The user login name, password and other data encryption to save. Encrypt the data entered by the user, and then compare it with the data stored in the database, which is equivalent to the user input data were “disinfected” processing, the user input data no longer have any special significance to the database, Prevents an attacker from injecting SQL commands.

Stored procedures to perform all the inquiries

SQL parameter passing will prevent an attacker from exploiting single quotes and hyphens. In addition, it also makes the database permissions can be limited to only allow a specific stored procedure execution, all user input must be called the stored procedure of the security context, so it is difficult to happen injection attacks.

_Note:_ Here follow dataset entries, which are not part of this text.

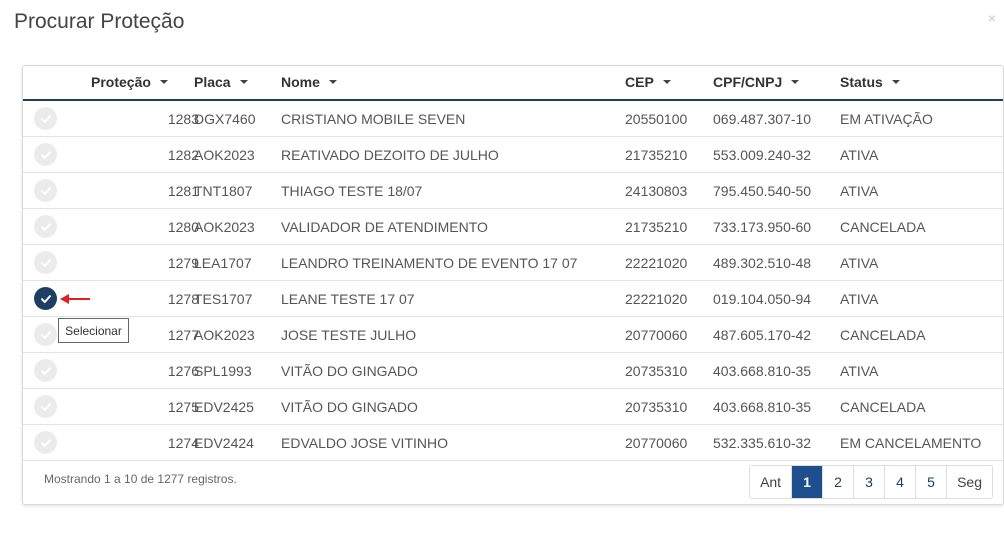 The image size is (1004, 534). Describe the element at coordinates (140, 479) in the screenshot. I see `records-info: Mostrando 1 a 10 de 1277 registros.` at that location.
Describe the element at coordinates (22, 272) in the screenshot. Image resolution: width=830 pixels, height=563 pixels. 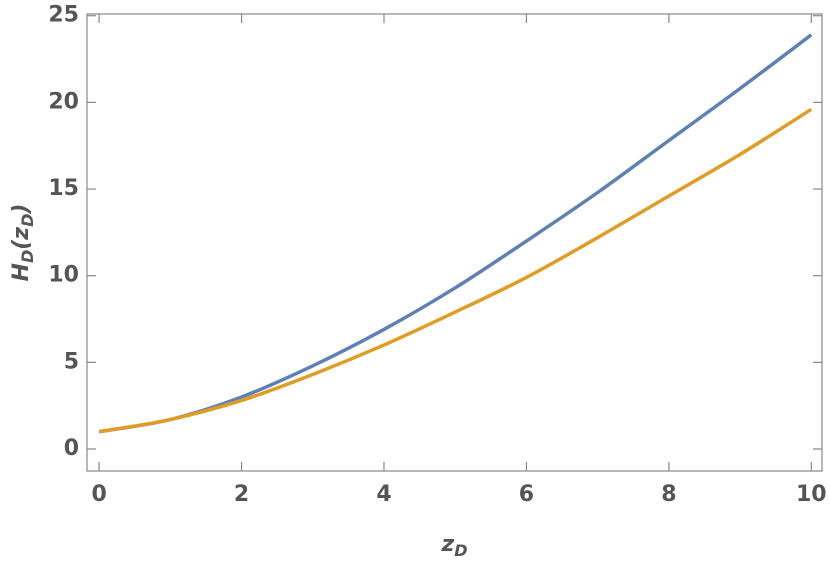
I see `y-axis-label-part: H` at that location.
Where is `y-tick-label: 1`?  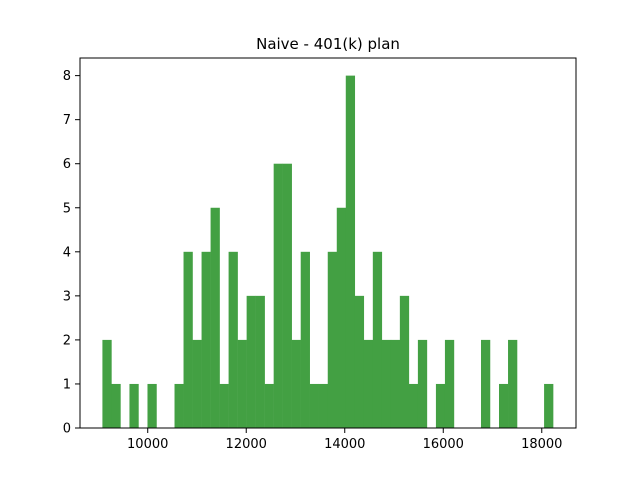
y-tick-label: 1 is located at coordinates (67, 384).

Use a professional vulnerability scanning tool

Attackers are currently automatically searching for targets and implementing attacks, and their technologies can even be easily applied to vulnerabilities in other Web architectures. Companies should invest in a number of professional vulnerability scanning tools, such as the famous Acunetix Web vulnerability scanners and so on. A complete vulnerability scanner differs from network scanning programs in that it specifically looks for SQL injection vulnerabilities on Web sites. The latest vulnerability scanners can find the latest discovered vulnerabilities.

Ensure database security

Lock your database security, only to access the database web application features the minimum permissions required to revoke unnecessary public license, the use of strong encryption technology to protect sensitive data and maintain the audit trail. If the web application does not need access to some tables, verify that it does not have access to those tables. If the web application only needs read-only permission, then it is prohibited on the table drop, insert, update, delete permissions, and to ensure that the database hit the latest patch.

Safety review

Before deploying an application, always do a security review. Establish a formal security process, and each time to do updates, to do a review of all the code. The development team will do a detailed security review before it goes live, and then after a few weeks or months they do minor updates, they skip the security review. “It’s a small update , We do the code review later. ” Always insist on safety reviews.